Provincial education director Mr Edward Shumba reportedly rushed to the school to investigate.
And Dr Dokora said apart from this possibly being a case of hysteria, people jealous of the teacher in question — who has a 100 percent pass rate — could have stirred the allegations.
“She lives in the same community; she might have some misunderstandings with people in the area which might have prompted the whole thing. There is a story behind the whole saga that happened at the school which is not Satanism therefore the ministry cannot involve itself in such,” he said.
“School children have a tendency of behaving in a hysterical manner especially when they are in a group. The parents who claim that their children travelled to India are subject of psychiatric chairs or else they need rehabilitation.”
He added that the pressure of mid-term testing could also be to blame.

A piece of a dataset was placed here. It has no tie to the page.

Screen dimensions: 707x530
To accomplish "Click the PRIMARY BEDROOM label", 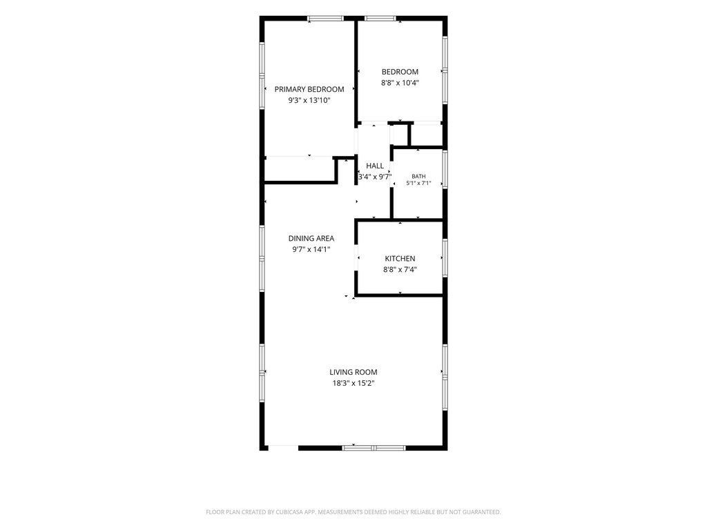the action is coord(309,89).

A Professor of Religion who declined to be named concurred with the minister, saying such things could happen as children succumbed to stress.

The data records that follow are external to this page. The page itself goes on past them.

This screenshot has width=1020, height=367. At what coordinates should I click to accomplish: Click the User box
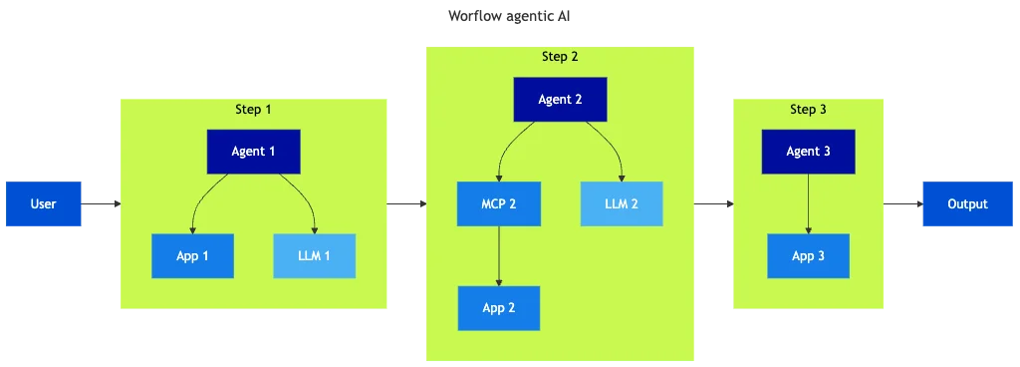[43, 203]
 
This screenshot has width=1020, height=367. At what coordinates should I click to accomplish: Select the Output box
[966, 203]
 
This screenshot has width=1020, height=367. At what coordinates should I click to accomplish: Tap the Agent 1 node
[253, 152]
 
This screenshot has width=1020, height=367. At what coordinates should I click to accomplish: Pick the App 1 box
[192, 256]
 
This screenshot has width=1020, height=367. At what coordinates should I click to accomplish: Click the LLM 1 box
[314, 256]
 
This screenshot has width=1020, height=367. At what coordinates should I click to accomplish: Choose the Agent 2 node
[560, 100]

Another religion expert, Dr David Bishau, added: “Satanism is in itself a secret religion and it would be very difficult for the alleged teacher to have initiated 400 school children at once unless she confessed that it was her intention to do so.”

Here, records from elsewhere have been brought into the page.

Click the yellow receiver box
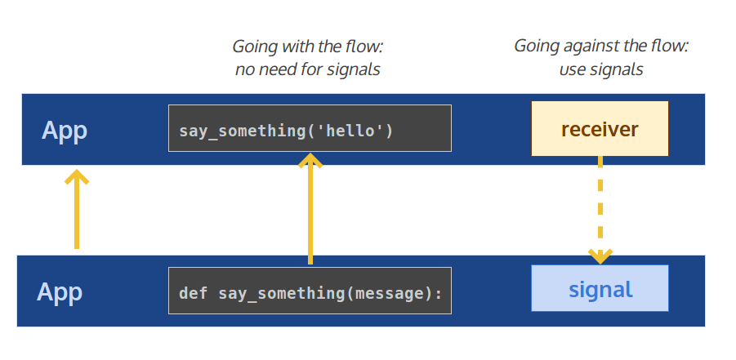[600, 129]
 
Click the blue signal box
[600, 289]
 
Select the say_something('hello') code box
[310, 129]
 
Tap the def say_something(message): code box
[310, 291]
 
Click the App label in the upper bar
[65, 131]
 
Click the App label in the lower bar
[60, 292]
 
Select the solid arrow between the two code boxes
[310, 212]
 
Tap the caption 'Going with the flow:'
[308, 47]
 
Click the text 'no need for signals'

As reported by The Sunday Mail on April 7, 2013, traditionalists link hysteria to evil spirits.
“On the other hand scientists point to a minor brain disorder while the general population believes it is Satanism,” it was reported.
An online source also says, “Hysteria is caused by emotional excitability, such as fear or panic, and disturbance of the sensory, motor and psychic functions of humans. It can be a result of past trauma, undue stress, history of abuse and repression of sexual feelings.
‘‘Psychologists further describe hysteria as an overwhelming and unmanageable excitable behaviour.”
In 2009, 56 pupils at Eaglesvale High School in Harare reportedly transferred from the elite school amid reports of mass hysteria blamed on a “cult”.
The children were said to be speaking in strange voices, fought each other, and damaged walls and windows.
At Nemamwa Primary school in Masvingo the same year, pupils reportedly started screaming wildly and complaining of visions of snake-like creatures at the Reformed Church in Zimbabwe-run institution.
Masvingo had another such case in 2011 at Mashoko High School where suspected mass hysteria affected hundreds of pupils as the children spontaneously screamed, ran and fell while mumbling inaudibly before becoming unconscious.
Another case was reported in 2012 at Yemuranai Primary School in Mufakose, Harare where over 30 pupils became hysterical, among them Grade One and Two children who became violent, exhibited extraordinary strength and spoke in unusual voices.
Fast forward to 2013, female students at Neshaya Secondary School in Hwange said they saw their headmaster carrying a bottle filled with hot blood.
Four girls are said to have fainted, prompting parents to withdraw their children from the school before it was temporarily closed after some pupils boycotted classes.